His upper torso was practically covered in scars as cut after cut marred his body. I trembled even as I ran a finger over one of them.

“How were you able to survive this, Ben?”

“That’s the last round of torture that you see. She used a dagger to cut me, deep enough to scar, but shallow enough not to cause internal damage. The first two rounds of torture, she beat me up to a bloody pulp and then made me drink her blood so I could heal so she could torture me again.”

It took everything I had to keep myself from vomiting. Tears were dripping down my cheeks, horrified by what he had to go through.

“These creatures are evil savages, Sofia. All of them. They don’t have a conscience just as much as they don’t have a life. You might think that this prince of theirs has a heart in him somewhere, but he doesn’t, Sofia. No matter how he’s taken care of you, he’s still a vampire. And whenever he lays his eyes on you, all he sees is a beautiful young woman he can sink his teeth into.”
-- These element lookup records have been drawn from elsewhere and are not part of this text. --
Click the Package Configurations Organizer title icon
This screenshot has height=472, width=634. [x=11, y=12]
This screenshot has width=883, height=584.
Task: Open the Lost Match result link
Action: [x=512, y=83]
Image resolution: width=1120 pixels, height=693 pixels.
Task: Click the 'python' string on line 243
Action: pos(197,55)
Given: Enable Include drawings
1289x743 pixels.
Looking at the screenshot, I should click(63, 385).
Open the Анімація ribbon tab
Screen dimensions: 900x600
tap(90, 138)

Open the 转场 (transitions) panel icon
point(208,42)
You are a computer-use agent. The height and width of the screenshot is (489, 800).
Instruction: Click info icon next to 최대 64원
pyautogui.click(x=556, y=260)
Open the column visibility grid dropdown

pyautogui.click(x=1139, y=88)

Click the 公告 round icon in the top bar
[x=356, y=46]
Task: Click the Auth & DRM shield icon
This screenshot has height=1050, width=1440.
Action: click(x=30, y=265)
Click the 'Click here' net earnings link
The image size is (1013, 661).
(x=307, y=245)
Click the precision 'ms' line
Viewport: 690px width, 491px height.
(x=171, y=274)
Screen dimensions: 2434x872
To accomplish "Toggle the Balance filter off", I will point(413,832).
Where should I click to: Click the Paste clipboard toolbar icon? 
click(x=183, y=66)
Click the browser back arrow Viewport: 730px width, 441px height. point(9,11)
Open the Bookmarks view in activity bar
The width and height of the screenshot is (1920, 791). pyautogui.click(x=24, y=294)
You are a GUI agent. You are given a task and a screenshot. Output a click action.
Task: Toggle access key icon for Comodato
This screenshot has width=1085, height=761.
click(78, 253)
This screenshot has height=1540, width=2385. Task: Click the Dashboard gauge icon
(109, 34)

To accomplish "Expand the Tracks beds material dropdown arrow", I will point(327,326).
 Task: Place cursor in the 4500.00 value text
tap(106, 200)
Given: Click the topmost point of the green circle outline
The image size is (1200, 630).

And yet… he hasn’t. No matter how tempted he was, he never gave in. I looked up at my best friend, wanting to agree with him, but still finding my inner conscience standing in defense of Derek. It made me feel guilty, because after all Ben had been through, it felt like he deserved to have me on his side on this, but all I could think of was the smile on Derek’s face and the way he looked at me when he motioned to kiss me. No matter how I tried to recall, the times that I could consider negative about my captor, I found that I didn’t have it in me to see Derek as a savage… simply because that wasn’t what he was.